Some other examples of the use of the redundant article include the Los Angeles (fill in the blank).
@ Maeve: OK well you may want to shoot me now; I always make fun of people who say “The La Brea Tar Pits.” I would either say “The Tar Pits” or “La Brea.” As in, “I went to the Tar Pits” or “I went to La Brea.” However, I’ve never been there. So maybe if La Brea is an area that also encompasses the tar pits (i.e., you can go to visit JUST the tar pits in La Brea, but you can also go to the theater in La Brea or the horse races in La Brea), then if you ONLY went to see the tar pits, I guess you could say you went to the La Brea tar pits.
@Michael Tevlin: I guess we’re stuck with that, like the LA Lakers, and same for every other city starting with Las/Los. And what about The Hague?
As far as words like alchemist and algebra including “the,” we are long past nitpicking over these. These words are too deeply embedded in the English language to start picking them apart. We do have things like al Qaeda, so the newer terms might be used correctly as our consciousness is maybe more raised these days (so hopefully nobody will say “The al Qaeda”).
Far be it from me to shoot anyone for an opinion, especially you. I’m usually in complete agreement with your observations. Not this time, however:
We do have things like al Qaeda, so the newer terms might be used correctly as our consciousness is maybe more raised these days (so hopefully nobody will say “The al Qaeda”).
I fail to see what having a “raised consciousness” has to do with English usage (apart from political correctness).

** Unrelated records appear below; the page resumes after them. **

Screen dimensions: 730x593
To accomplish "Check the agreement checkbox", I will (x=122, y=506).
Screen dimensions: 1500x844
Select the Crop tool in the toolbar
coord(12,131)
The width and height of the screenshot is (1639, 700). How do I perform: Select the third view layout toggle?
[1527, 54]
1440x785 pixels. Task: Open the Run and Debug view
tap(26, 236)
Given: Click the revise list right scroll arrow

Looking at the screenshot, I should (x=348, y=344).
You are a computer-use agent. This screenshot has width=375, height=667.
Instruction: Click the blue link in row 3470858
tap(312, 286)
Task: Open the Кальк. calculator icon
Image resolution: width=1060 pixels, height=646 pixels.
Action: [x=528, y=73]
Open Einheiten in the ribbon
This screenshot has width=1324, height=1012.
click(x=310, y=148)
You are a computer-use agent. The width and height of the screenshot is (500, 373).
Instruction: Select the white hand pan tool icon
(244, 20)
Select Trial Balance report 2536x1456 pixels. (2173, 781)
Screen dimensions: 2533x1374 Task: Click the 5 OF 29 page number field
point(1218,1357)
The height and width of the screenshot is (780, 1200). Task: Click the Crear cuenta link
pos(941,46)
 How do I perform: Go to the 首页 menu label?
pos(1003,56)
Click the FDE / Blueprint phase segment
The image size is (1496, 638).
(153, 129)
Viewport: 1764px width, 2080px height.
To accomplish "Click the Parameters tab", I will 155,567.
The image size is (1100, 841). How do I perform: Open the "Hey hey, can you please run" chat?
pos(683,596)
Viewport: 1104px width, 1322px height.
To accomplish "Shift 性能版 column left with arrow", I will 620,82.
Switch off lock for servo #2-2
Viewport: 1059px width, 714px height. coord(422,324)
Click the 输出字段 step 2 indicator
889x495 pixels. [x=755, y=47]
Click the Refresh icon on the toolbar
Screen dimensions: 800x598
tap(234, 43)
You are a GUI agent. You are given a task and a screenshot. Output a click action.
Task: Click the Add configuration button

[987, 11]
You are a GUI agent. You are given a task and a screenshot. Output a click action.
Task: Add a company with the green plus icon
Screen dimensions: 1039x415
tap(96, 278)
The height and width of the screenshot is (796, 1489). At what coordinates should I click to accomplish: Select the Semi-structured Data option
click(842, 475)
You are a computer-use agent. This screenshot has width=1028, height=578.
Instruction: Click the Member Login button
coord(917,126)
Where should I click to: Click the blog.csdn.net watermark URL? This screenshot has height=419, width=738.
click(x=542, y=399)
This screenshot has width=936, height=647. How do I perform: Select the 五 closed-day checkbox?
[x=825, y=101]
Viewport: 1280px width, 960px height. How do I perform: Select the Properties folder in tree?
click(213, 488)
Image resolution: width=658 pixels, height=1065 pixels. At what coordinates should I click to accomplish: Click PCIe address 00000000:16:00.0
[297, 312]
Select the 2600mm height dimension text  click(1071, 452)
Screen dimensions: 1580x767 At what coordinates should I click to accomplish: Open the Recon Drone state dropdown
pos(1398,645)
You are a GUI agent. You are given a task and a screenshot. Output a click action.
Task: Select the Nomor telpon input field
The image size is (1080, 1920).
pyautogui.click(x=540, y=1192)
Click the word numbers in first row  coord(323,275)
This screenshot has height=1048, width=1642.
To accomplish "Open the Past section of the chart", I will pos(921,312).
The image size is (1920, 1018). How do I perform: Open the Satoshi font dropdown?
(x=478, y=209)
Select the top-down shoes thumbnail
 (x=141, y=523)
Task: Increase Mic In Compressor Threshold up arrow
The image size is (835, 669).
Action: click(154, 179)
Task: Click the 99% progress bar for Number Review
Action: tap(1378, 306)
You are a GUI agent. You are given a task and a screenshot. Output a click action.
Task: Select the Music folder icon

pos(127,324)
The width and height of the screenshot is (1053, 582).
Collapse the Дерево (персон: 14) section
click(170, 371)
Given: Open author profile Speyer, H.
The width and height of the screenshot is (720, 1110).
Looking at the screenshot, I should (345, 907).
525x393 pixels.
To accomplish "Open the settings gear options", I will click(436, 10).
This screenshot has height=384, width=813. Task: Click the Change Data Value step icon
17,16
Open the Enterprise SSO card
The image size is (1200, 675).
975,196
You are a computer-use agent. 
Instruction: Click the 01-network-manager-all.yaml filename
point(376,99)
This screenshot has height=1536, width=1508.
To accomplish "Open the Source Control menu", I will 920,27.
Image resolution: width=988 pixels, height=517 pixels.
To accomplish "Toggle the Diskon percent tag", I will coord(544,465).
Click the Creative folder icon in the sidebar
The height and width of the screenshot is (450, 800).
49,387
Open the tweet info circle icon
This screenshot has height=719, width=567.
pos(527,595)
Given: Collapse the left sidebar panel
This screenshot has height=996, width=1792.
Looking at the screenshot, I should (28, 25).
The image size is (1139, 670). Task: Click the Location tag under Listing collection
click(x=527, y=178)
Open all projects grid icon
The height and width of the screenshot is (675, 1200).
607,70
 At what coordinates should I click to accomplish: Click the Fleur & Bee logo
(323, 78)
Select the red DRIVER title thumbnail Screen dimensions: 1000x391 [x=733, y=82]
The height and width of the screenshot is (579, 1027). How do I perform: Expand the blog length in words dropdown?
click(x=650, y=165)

Like venqax, I think that once a foreign word or phrase gains popularity in English, it is an English word and English speakers can do anything they want with it. The “al” in “al Qaeda” may mean “the” in Arabic, but in English, it’s just part of the name of a terrorist group. An English speaker is free to say something like “plans to deal with the al Qaeda threat” without worrying about creating a tautology. The fact that elements like “la” or “el” or “hoi” mean “the” in other languages is irrelevant to the way they are used in English.